Contour drawing is one of the most useful of all the drawing skills for kids to learn and a big confidence booster because it gives them the ability transfer their observations onto paper. When kids can look at something- whether an actual object or an image- and draw what they see, they’ll have the foundation to tackle any subject matter they want and the confidence to spin off and create their own unique compositions.
Here are some fun exercises you can try with your kids to help them learn to draw the what they see (no pencil required):
TACTILE PRACTICE. Learning to draw realistically is really about learning to observe and this can be a tactile experience, not simply a visual one. Have your child run their finger slowly along the side of the object they wish to draw. Talk about the the change of direction as they follow the contour of the object. “Now you are curving, feel how it bends a little?”

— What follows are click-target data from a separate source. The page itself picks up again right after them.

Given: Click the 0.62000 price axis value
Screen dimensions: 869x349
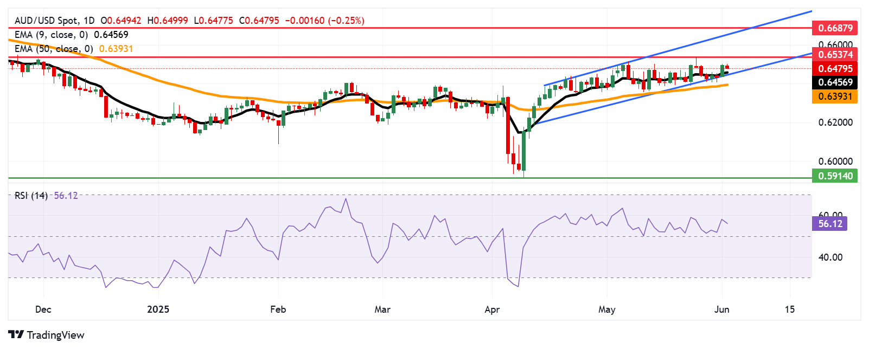Looking at the screenshot, I should pos(835,122).
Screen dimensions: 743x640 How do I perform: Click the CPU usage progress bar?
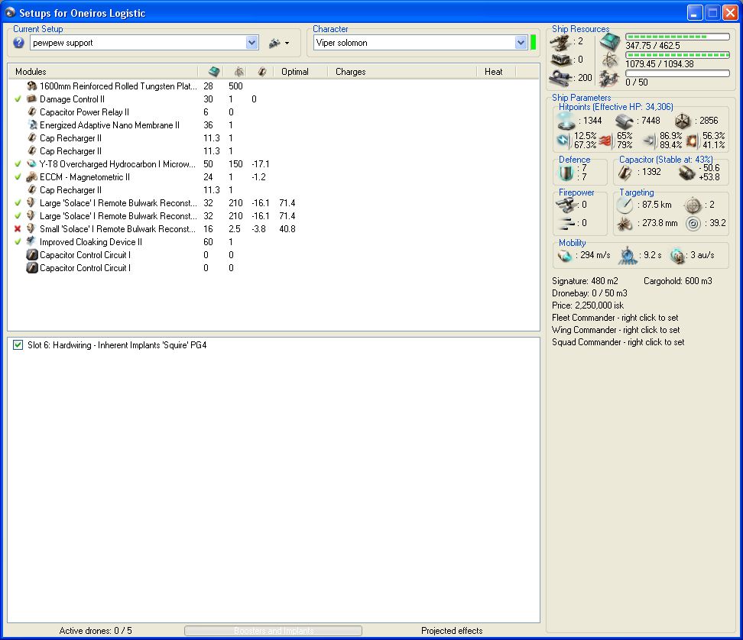point(677,37)
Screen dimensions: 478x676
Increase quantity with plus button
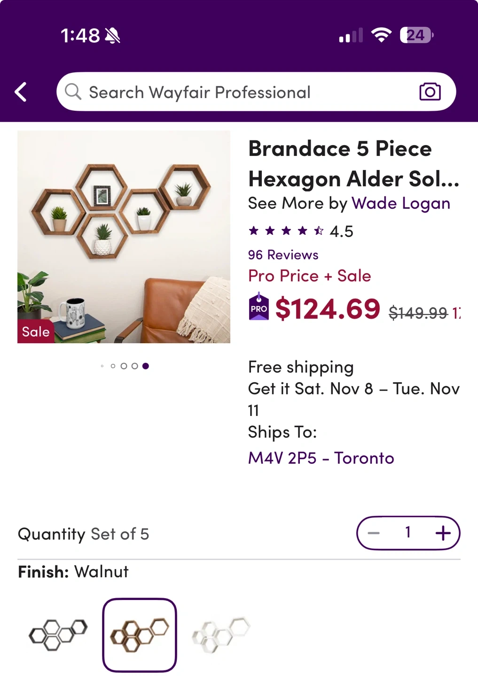coord(443,533)
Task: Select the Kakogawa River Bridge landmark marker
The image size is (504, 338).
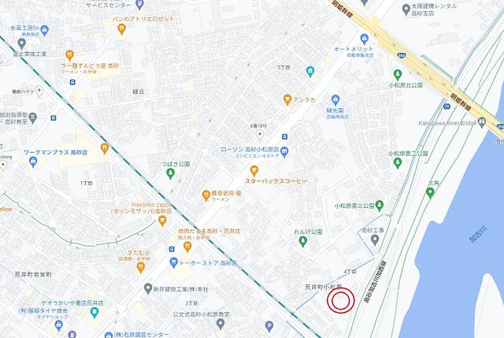Action: [481, 122]
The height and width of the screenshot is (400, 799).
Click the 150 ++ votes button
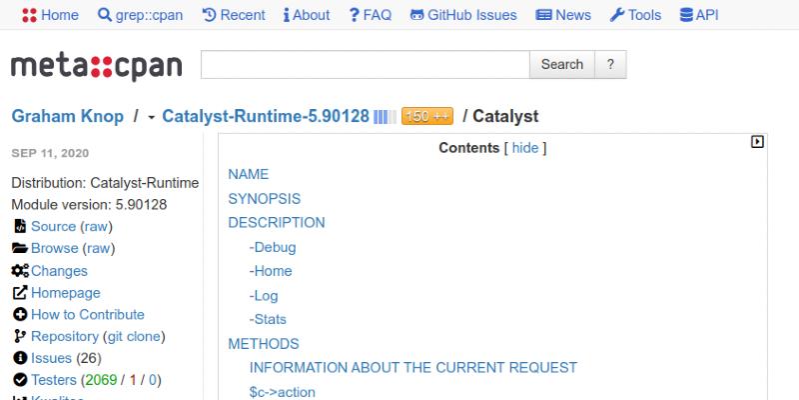pos(427,116)
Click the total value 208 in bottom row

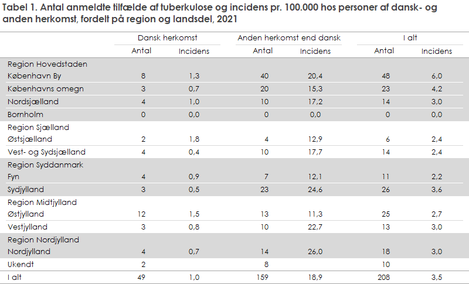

AIR PRACTICE. Ask your child to cover one eye with the palm of their hand and with their other hand, trace the object in the air with their finger as they closely observe it from about a foot away. Once again, talk about the motions, so each little change of direction is copied with their finger in the air. This activity encourages them to look at the edge of the object to learn to see the actual contour line that makes up the overall shape.
NAME THE LINE PRACTICE. In the Thrive Beginner Program, kids learn how to break down what they see into the Three Lines for Drawing. These lines: Straight, Curved and Organic, make up the contour or edge of objects. Practice identifying these lines by pointing to different objects around your house or out on a walk and ask your child to say the kind of line that they see. For example, the edge of a leaf might curve while the vein is a straight line.
Asking kids questions that encourage them to study the edges and contours of objects builds their observational skills and prepares them to draw what they see. Some types of questions might be: “Do you see how that straight line begins to bend at the top? “How do the lengths compare?” “Isn’t this an interesting line? Can you see how it wiggles?” Ask your child to look for shadows and compare light and dark color too, as often kids as young as 5 years old will begin to grasp these concepts.
When kids develop observational skills and learn to integrate what they see with their imagination, they’ll have the tools to create whatever they set their mind to.